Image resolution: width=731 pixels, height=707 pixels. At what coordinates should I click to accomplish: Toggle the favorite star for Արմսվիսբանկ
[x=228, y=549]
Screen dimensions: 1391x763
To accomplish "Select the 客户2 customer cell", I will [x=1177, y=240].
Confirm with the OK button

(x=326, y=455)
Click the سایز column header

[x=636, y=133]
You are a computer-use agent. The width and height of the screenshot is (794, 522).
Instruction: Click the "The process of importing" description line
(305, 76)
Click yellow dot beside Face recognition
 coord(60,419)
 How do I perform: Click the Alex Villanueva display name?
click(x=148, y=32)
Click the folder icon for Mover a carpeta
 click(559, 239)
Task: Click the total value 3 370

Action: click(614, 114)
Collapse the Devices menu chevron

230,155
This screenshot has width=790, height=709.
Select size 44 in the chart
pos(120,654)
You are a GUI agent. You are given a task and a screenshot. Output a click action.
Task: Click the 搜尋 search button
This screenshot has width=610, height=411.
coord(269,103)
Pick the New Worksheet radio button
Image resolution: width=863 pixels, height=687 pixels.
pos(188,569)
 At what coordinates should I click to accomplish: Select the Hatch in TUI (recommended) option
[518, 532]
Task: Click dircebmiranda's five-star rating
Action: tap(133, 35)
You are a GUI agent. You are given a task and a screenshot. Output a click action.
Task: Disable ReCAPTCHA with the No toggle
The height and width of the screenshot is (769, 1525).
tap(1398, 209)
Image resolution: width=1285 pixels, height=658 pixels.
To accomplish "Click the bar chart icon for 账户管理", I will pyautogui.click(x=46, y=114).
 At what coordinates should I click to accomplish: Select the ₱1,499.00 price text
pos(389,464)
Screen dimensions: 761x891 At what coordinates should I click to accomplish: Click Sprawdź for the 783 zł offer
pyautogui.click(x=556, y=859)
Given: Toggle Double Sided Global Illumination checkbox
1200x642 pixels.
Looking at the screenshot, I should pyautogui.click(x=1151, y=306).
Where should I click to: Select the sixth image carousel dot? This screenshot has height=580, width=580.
________
What to do: Beginning with the line that contains "This screenshot has width=610, height=411.", write out every line through the end of the entries above, exactly.

Response to the exercise:
This screenshot has width=610, height=411.
coord(269,103)
Pick the New Worksheet radio button
Image resolution: width=863 pixels, height=687 pixels.
pos(188,569)
 At what coordinates should I click to accomplish: Select the Hatch in TUI (recommended) option
[518, 532]
Task: Click dircebmiranda's five-star rating
Action: tap(133, 35)
You are a GUI agent. You are given a task and a screenshot. Output a click action.
Task: Disable ReCAPTCHA with the No toggle
The height and width of the screenshot is (769, 1525).
tap(1398, 209)
Image resolution: width=1285 pixels, height=658 pixels.
To accomplish "Click the bar chart icon for 账户管理", I will pyautogui.click(x=46, y=114).
 At what coordinates should I click to accomplish: Select the ₱1,499.00 price text
pos(389,464)
Screen dimensions: 761x891 At what coordinates should I click to accomplish: Click Sprawdź for the 783 zł offer
pyautogui.click(x=556, y=859)
Given: Toggle Double Sided Global Illumination checkbox
1200x642 pixels.
Looking at the screenshot, I should pyautogui.click(x=1151, y=306).
Where should I click to: Select the sixth image carousel dot? This screenshot has height=580, width=580.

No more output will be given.